The victim, Amna, 18, belonged to Sarai Payan village.
Her sister Farzana, 14, told police that both of them were about to enter a house to administer vaccine to children when two men on a motorcycle shot Amna.
“My sister fell on the ground and I started crying for help. Local people gathered and arranged a vehicle for taking her to hospital,” she said.
Peshawar Rural Circle SP Javaid Khan said police had obtained some information which might lead them to the attackers.
District Coordination Officer Mohammad Javaid Khan Marwat said the WHO had suggested halting the anti-polio campaign but the administration had decided to continue it.
“No doubt there are some union councils where access to all children may not have been possible so far but we have completed about 75 per cent of the process and we want to meet the target at all costs,” he said.
The DCO said it would be irrational to deploy security personnel for vaccination because it was public welfare work and the community itself should accomplish the noble task and save the new generation from the fatal disease.
He said Shaikhan, Mathra, Adezai and other localities closed to the Khyber Agency needed attention and soon the workers would be able to reach every child.
The official said he was in close contact with relevant officials and local elders to overcome the problems.
Meanwhile, Sindh Health Minister Dr Sagheer Ahmad said the supplementary oral polio drop administration campaign had been stopped in the province for the sake of workers’ protection.
During the campaign launched on Monday, 4.43 million children were to be covered by about 12,000 mobile and stationed teams and over 1,000 transient point teams in three days.
The campaign was launched in all the earmarked union councils of Karachi on Monday, but vaccinators were asked on Tuesday morning not to move in UCs 4 and 5 Of Gadap as a matter of precaution following the killing of a WHO-hired anti-polio worker,
Omer Farooq, the previous evening.
The volunteers, workers and supervisors were already terrified, but were working in other localities of Gadap.
Baldia Town Health Officer Dr Arif Niaz, who had faced anti-social elements during the campaign, said a volunteer killed on Tuesday was to be married soon. “Her killing has shocked the workers,” he said.
The official said it would now become very difficult to get new women volunteers for the campaigns.
He said the entire lot of anti-polio activists was mentally disturbed and he did not think their activities would resume anytime soon.
Orangi THO Dr Shafiq Ahmad said the campaign had been going on peacefully before Naseem, 40, was killed in UC 7 and the incident was a big blow to the fight against polio.
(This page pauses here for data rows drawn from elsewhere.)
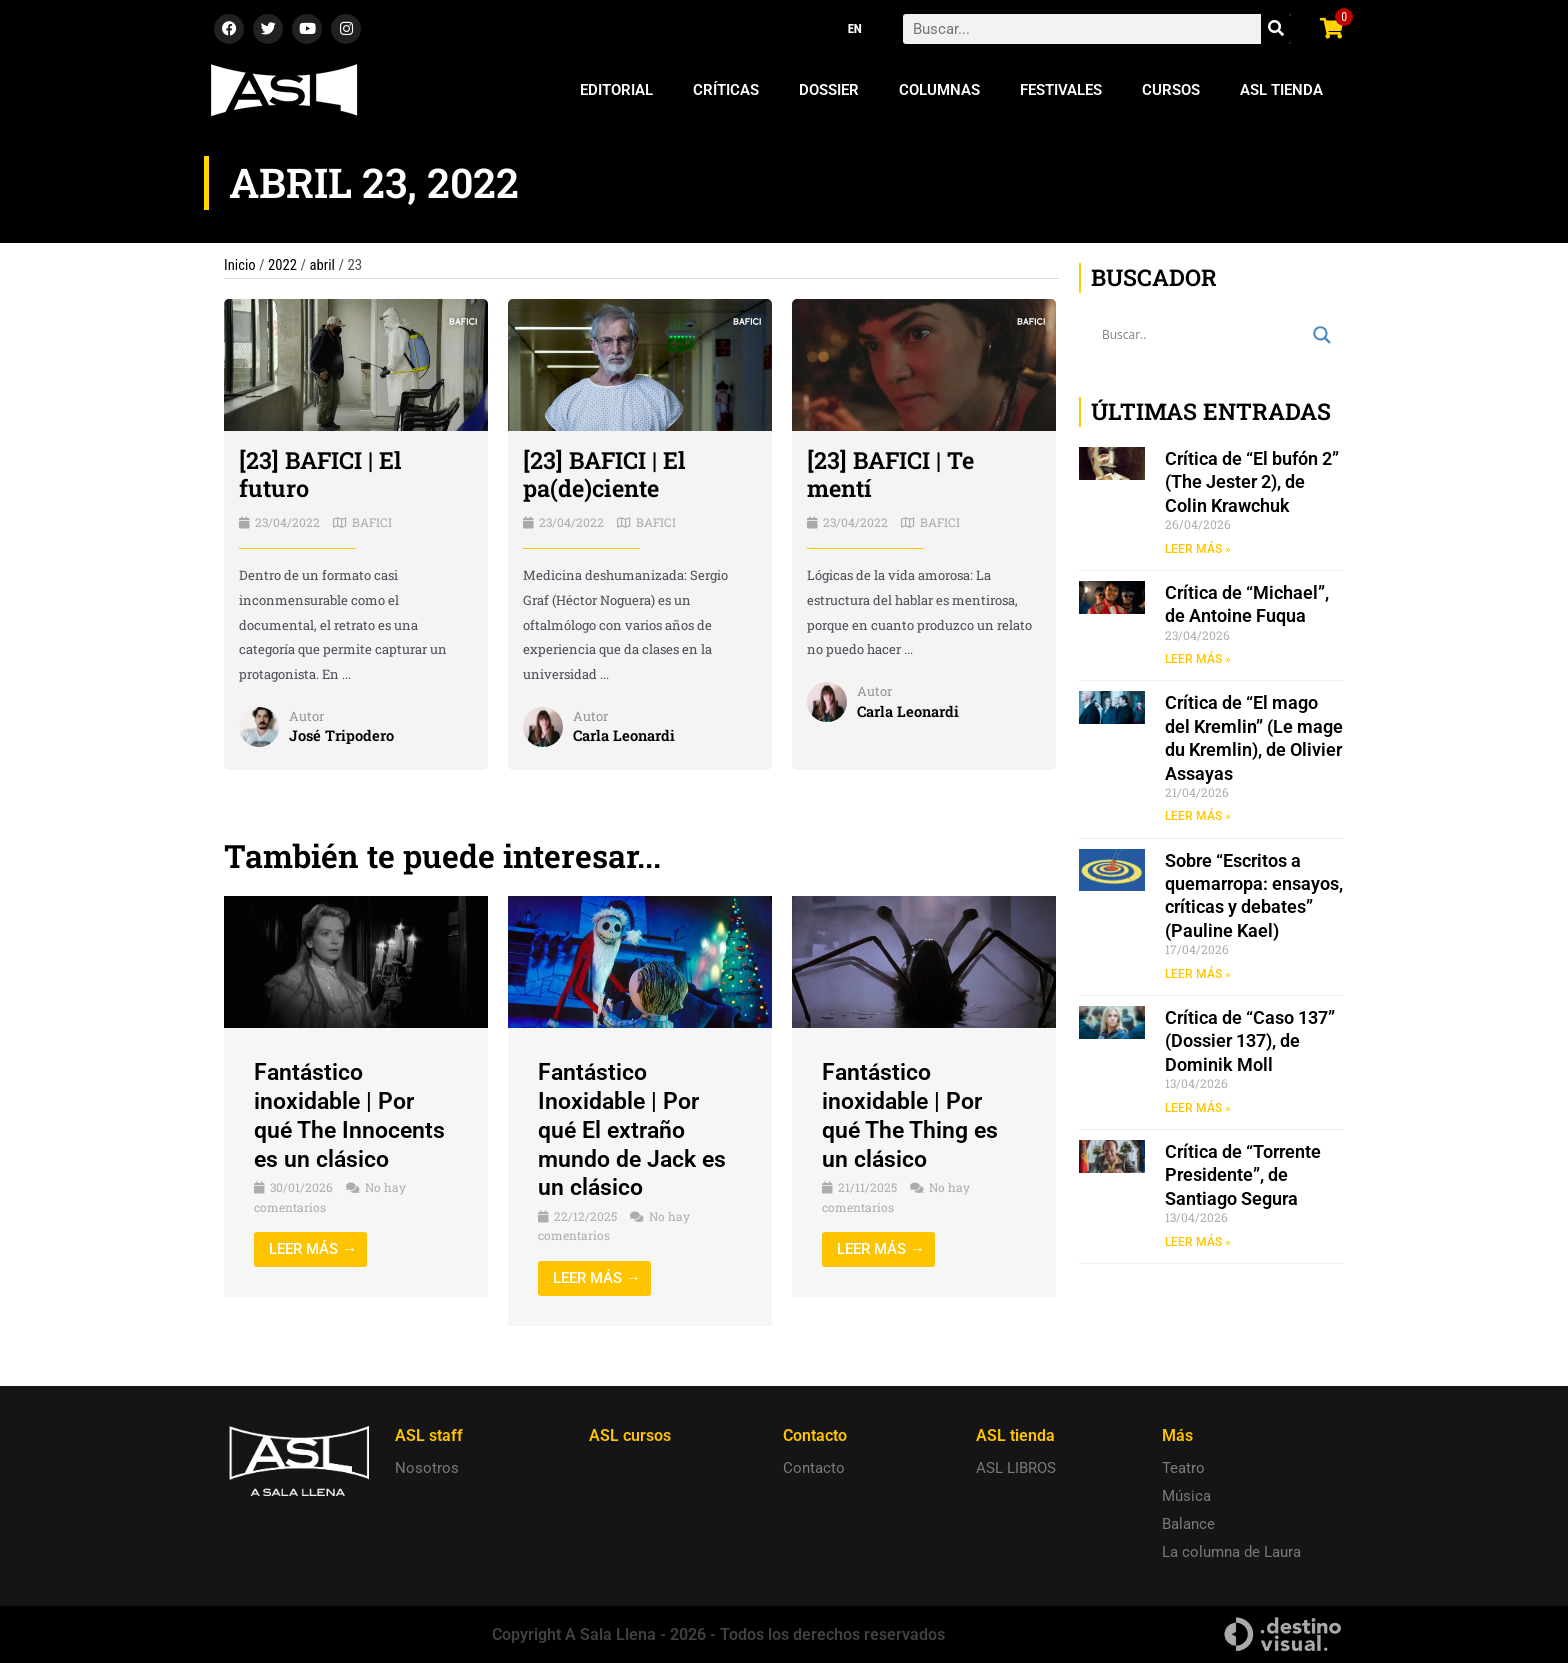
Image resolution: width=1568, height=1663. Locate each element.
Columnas (939, 90)
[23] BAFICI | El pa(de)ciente (606, 474)
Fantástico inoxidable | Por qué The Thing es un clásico (913, 1115)
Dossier (829, 90)
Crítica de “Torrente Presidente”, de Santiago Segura (1243, 1178)
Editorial (616, 90)
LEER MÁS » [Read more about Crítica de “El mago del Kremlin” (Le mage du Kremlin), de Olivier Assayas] (1198, 818)
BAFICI (372, 522)
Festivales (1061, 90)
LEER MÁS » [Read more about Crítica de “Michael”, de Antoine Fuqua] (1198, 660)
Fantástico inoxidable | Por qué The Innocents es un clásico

He said the workers would need considerable time to overcome the trauma.
Sources in the KMC health department said some THOs had been raising the issues of inadequate security and threats over the past months.
The Sindh chapter of Pakistan Medical Association demanded punishment for the killers and compensation for the victims’ families.
About 1.3m deserving children in Karachi were to be covered by 3,400 mobile teams during the campaign.
Our Reporter in Islamabad adds: Prime Minister Raja Pervez Ashraf condemned the killing of six health workers by terrorists and ordered the interior ministry to provide foolproof security to polio vaccination teams.
Presiding over a meeting of the Polio Task Force held to take stock of measures taken to eradicate the disease, he expressed shock and grief over the death of women workers.
The prime minister said a polio-free Pakistan was a cherished goal of the government. “This is the least we owe to our children and we will stay on the course until polio is wiped out of the country.”